When my feet hurt, I blog more.  As if keeping my fingers nimble and my word count over 1000 per hour means I’m still alive, still around, still active in the world.

I used to think that if something happened to my body, I’d be okay as long as I could still type, still connect to the internet, still be a brain in a jar interacting with the virtual world.  But it turns out pain is very, very distracting.  I’m still interacting with the world, but some days, it’s not exactly the same me.  And the people around me know:  I’m grouchy, I’m lazy, more tired and more irritable than ever before.

Is it because of the pain?  Or because I don’t know what the rest of my life will look like as long as these current feet continue to dominate my world?

The good news is that this thing for sure won’t kill me.  The bad news is that it doesn’t get better.  Most of the exercise thingies say the goal is to try to stop it from getting worse.  That you need to keep working it, every day, forever.  That you lose any ground you gain almost instantly if you stop.

Okay, I may be reading between the lines.  Those exercise thingies are all written by perky therapists in their 20s, and are far from hopeless.

I am far from hopeless.  A day I can’t get out of bed may well be followed by a day in which I hike across Tel Aviv.  How many people can say that?  On Sunday, I was in Jerusalem, hobbling up a hill to the impossibly far-away bus station so I could crawl home, and I thought, that bridge, that weird wing-shaped bridge, is so, so beautiful. 

And then I thought… “ouch, my feet really, really hurt.”  Life is up and down that way, these days.  But that’s life, at least when your feet hurt.

(bare feet photo credit Lorenz kerscher via Wikimedia)

Tzivia / צִיבְיָה


Comments

  1. refuah shleimah
    I had some sort of foot trouble a few years ago.

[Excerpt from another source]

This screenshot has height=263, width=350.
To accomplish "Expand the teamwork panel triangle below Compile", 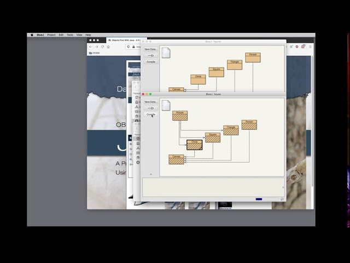I will [151, 174].
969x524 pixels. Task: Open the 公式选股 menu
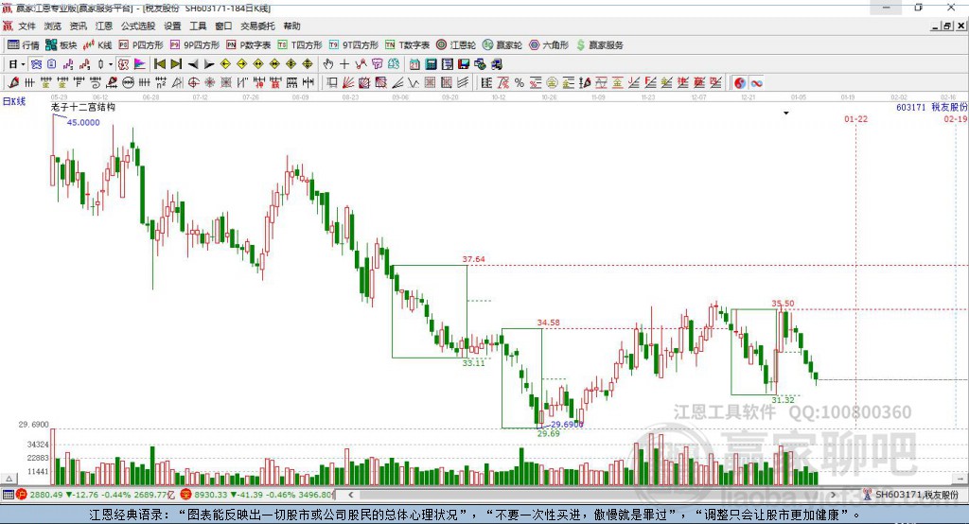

I found that different shoes did different things to my feet and only wore what I found comfortable. B"H whatever it was went away after a year..

    ReplyDelete
  2. Wow. Like it just totally went away? I had hip pain during pregnancy #2 that did that - and never came back in later pregnancies. But I fear this is something longer-term, that will always need exercise, braces, etc. Good shoes help, but nothing fixes the main problem.